## Problem statement
Please extract every line of the listing that contains the word "button", copying each one in full.

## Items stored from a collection

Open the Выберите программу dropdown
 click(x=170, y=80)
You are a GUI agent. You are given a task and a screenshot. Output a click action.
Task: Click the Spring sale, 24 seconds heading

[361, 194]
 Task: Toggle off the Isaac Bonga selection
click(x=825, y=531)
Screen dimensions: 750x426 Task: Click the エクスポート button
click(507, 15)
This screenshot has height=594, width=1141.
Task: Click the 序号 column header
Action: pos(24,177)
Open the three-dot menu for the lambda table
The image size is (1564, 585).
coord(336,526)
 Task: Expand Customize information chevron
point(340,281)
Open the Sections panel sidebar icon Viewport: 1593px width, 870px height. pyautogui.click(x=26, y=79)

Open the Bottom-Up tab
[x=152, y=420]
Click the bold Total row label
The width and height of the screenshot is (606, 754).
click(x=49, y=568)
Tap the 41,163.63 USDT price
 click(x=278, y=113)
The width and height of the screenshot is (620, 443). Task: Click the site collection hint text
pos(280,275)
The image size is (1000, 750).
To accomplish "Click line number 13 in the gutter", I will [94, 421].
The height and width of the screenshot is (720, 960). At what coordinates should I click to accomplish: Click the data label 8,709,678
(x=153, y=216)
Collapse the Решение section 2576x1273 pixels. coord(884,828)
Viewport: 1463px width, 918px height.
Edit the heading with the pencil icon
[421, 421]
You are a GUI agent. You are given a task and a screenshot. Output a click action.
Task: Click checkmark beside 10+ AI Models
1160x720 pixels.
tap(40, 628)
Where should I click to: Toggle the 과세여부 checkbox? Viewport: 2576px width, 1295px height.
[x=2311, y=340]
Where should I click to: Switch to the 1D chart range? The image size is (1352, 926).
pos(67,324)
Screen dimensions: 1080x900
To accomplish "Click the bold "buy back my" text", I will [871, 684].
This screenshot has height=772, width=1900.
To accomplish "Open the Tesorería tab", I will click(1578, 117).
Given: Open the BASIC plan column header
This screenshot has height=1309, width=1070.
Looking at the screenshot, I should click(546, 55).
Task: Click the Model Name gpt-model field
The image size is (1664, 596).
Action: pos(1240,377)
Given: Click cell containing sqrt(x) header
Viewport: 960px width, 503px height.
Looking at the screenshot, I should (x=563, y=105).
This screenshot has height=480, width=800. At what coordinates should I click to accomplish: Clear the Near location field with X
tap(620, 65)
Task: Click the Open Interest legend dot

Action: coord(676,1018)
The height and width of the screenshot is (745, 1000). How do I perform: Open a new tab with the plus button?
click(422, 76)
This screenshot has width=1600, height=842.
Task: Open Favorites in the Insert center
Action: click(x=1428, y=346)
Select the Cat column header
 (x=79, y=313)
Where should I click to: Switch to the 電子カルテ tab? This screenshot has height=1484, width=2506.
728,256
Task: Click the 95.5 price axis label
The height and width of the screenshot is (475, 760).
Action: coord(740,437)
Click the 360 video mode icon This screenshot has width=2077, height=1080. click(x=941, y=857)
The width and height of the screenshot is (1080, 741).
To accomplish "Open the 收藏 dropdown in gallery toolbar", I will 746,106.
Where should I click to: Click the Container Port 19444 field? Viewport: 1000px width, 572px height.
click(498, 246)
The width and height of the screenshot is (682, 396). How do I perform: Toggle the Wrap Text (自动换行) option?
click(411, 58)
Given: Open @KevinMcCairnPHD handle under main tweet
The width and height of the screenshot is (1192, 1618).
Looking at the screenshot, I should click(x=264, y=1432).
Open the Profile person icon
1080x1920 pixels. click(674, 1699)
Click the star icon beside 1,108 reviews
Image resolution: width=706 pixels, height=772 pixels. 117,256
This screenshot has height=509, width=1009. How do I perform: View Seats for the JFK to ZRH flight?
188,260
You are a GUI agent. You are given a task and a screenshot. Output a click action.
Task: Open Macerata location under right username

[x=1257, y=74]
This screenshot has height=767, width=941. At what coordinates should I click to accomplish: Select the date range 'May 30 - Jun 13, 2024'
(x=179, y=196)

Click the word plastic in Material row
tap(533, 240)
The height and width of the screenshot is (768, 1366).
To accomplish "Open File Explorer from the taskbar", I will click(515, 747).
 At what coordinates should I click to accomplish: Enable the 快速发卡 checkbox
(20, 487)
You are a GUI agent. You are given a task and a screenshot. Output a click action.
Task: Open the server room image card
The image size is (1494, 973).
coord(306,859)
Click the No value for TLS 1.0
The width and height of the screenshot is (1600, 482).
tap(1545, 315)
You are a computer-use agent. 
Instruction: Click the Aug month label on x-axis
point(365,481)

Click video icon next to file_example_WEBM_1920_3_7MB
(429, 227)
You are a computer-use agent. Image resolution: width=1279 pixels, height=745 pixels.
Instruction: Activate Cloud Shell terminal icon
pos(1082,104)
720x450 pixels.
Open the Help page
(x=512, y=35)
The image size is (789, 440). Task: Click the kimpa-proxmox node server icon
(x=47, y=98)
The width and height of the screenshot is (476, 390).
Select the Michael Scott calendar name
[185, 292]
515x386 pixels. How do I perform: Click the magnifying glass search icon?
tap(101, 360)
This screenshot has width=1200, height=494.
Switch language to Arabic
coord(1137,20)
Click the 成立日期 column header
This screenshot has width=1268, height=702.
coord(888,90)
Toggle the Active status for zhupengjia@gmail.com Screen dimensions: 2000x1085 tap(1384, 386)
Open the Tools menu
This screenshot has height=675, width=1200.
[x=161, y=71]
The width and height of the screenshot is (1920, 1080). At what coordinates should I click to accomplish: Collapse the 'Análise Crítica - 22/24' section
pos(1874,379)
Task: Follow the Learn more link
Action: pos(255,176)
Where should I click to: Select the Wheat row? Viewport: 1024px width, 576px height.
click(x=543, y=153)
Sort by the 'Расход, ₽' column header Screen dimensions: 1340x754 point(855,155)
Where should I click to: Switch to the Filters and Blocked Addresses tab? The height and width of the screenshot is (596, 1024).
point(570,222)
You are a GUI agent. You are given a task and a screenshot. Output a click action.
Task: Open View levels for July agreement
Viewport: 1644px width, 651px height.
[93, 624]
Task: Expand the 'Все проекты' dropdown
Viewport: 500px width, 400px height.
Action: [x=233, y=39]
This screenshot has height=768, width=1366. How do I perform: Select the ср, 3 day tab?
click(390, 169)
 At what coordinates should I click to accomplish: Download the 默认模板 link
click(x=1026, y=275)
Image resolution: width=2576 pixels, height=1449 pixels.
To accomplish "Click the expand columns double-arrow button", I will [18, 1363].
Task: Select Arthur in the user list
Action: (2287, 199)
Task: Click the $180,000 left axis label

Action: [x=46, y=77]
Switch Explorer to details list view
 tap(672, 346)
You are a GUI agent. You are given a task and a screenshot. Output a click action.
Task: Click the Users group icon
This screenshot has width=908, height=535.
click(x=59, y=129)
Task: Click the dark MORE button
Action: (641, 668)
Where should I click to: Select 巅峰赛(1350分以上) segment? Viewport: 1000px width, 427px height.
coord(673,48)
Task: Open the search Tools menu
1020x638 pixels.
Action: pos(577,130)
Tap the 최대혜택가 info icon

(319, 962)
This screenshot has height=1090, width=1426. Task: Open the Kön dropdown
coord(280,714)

## Finished exercise
Screen dimensions: 750x426 Task: Click the エクスポート button
The height and width of the screenshot is (745, 1000). How do I perform: Open a new tab with the plus button?
To accomplish "Click the expand columns double-arrow button", I will [18, 1363].
Task: Click the dark MORE button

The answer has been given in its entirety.